America in fear of BSE

-
Aa
+
a
a
a

26 December 2003The Independent 

Rocked by the discovery of its first case of BSE and facing the collapse of its beef markets, the United States government came under further fire from scientists and agricultural experts yesterday. They said the lax oversight of the powerful cattle industry had made the arrival of BSE a virtual inevitability in the land of burgers and rib-eye steaks.

A shaken country reacted alternately with alarm, fear and defiance to the arrival of a disease many had assumed was a strictly foreign phenomenon. In industry circles, the Washington Holstein was quickly dubbed "the cow that stole Christmas".

While government officials and beef industry spokesmen sought to minimise the seriousness of the outbreak, which is restricted for the moment to a single dairy cow in Washington State, the experts said there had been far too little animal testing and inadequate precautions to prevent brain and nerve tissue from ruminants re-entering the cattle food chain.

Preliminary independent confirmation of the case was made after tests were carried at the Veterinary Laboratories Agency in Weybridge, Surrey. Professor Steven Edwards, chief executive of the laboratories, said the results had been passed to the US Department of Agriculture.

The results confirmed earlier US tests that the cow had suspected BSE. Final test results on the cow from Washington state are expected by the end of the week.

Stanley Prusiner, who won the 1997 Nobel Prize for Medicine for his work on prions, the rogue proteins believed to be at the root of bovine spongiform encephalopathy, said he had warned the Bush administration six weeks ago that an outbreak of BSE in the world's biggest beef producer was "just a matter of time". He told the New York Times that the administration had been "wilfully blind" to the threat, and that there was no way of knowing how widespread the problem was because so few animals were being tested.

The Bush administration sought to reassure the public that the risk of human contamination was negligible. "People should continue to feel very confident in the safety of our meat supply," the Secretary of Agriculture, Ann Veneman, told reporters. "The risk to human life is extremely low."

Ms Veneman also conceded that just 20,526 cattle had been tested for mad-cow disease last year, out of 35 million killed.

The news played havoc on financial markets, with shares in fast-food companies such as McDonald's and Wendy's plummeting and shares in Bio-Rad, a California bio-tech company responsible for a state-of-the-art test for BSE, gaining 20 per cent.

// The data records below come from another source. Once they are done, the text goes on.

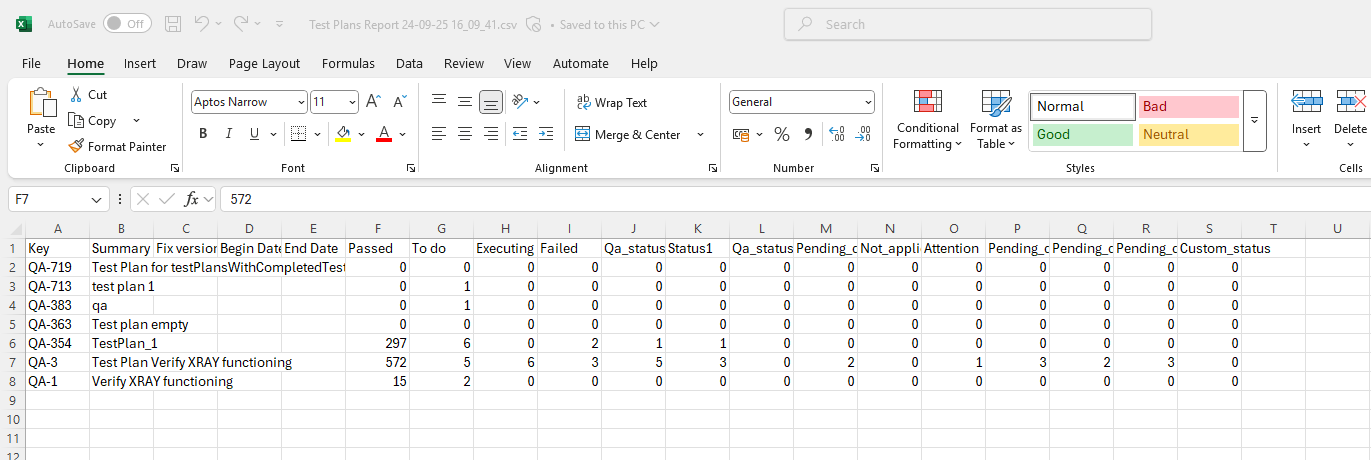This screenshot has height=460, width=1371.
Task: Toggle Bold formatting
Action: pyautogui.click(x=203, y=134)
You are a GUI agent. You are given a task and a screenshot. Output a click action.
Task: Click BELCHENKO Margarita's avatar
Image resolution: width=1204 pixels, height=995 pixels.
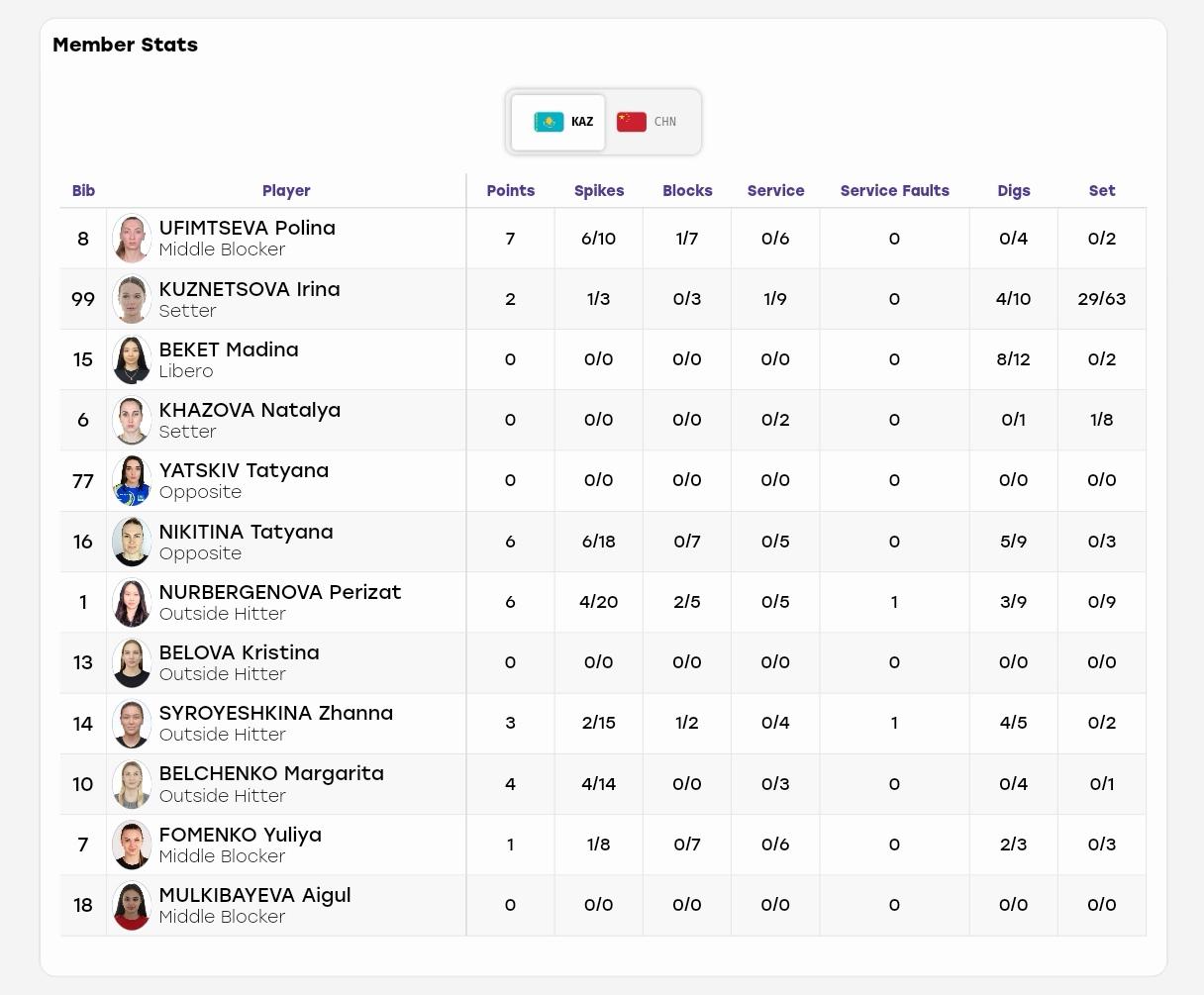[x=132, y=784]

Trade in beef futures in effect ground to a halt.

Fourteen countries announced that they were closing their borders to US beef products. They included Canada, which reported a single case of BSE in May, Japan, South Korea, Taiwan, Singapore, Australia and Russia.

It is too soon to tell if the single infected cow is a harbinger of a much more widespread problem. Canada has found no further cases after the discovery of a single infected cow in Alberta six months ago, and industry experts said yesterday it was possible the same thing would happen in the US.

The fact that it was a dairy cow mitigated the bad news. Dairy cows often receive lower-quality feed and are worked so hard that they become vulnerable to diseases.

"It's possible this is a spontaneous case. In a country with 100 million head of cattle, that's not out of the question," said Steve Bjerklie, editor of Meat Processing magazine. But the system had broken down. "Here we have the beef industry saying, 'hey, we found this mad cow, it proves the system is working,'" Mr Bjerklie added. "It may prove the system of detection is working, but the system for keeping BSE out is not working at all."

US government investigators are now busy trying to trace the origin of the four-and-a-half year old Holstein slaughtered in southern Washington State on 9 December. It is not known how many other cattle may have been exposed to the same feed ­ assuming the problem originated in the feed ­ or where they may have ended up.

The company which slaughtered the cow has voluntarily recalled more than 10,000lbs of beef ­ a move that Ms Veneman said was taken out of "an abundance of caution".